The lines to transcribe begin with the one containing "This screenshot has width=607, height=485." and end with the last line below; reproduce them exactly, without the pictures.

##### RECORDS FOR THE TASK #####

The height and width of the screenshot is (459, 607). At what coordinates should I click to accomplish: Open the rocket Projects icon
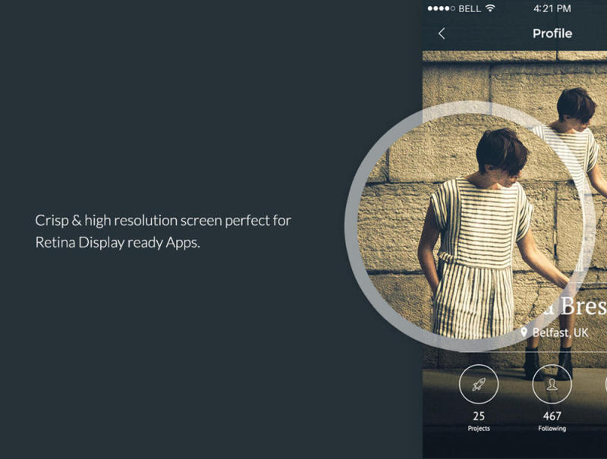pyautogui.click(x=479, y=385)
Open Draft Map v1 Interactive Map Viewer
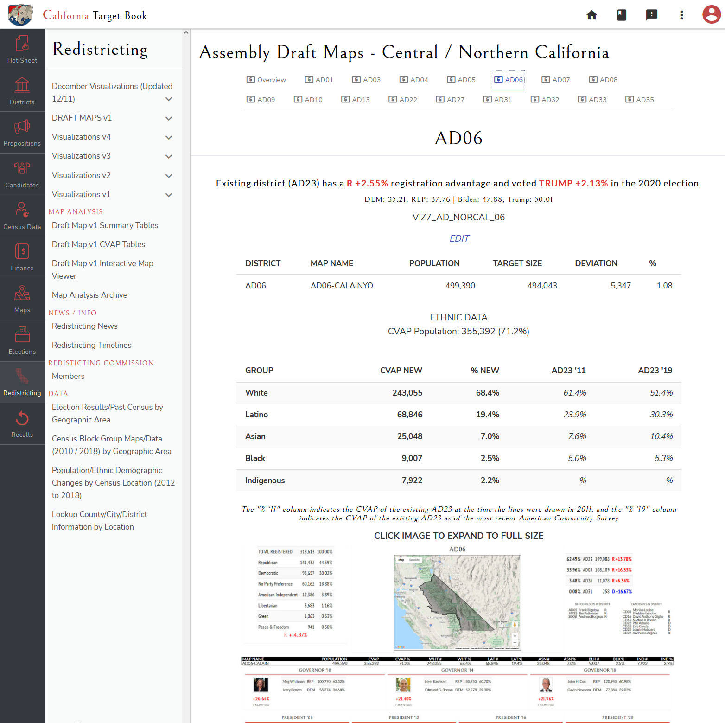The image size is (725, 723). pos(102,269)
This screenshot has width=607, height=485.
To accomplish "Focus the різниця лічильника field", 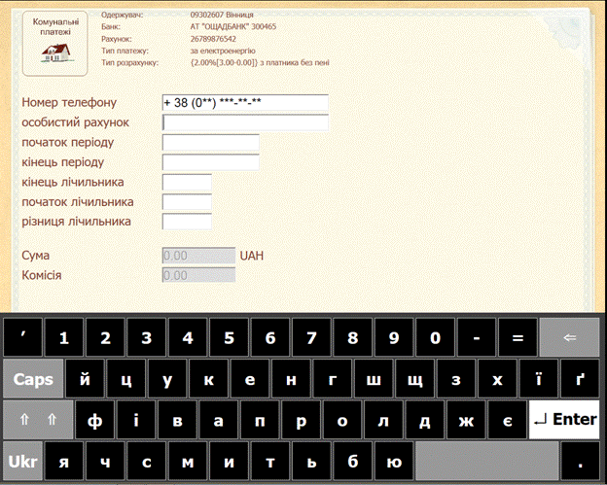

#####

__ANSWER SECTION__.
This screenshot has width=607, height=485.
To accomplish "Focus the різниця лічильника field", 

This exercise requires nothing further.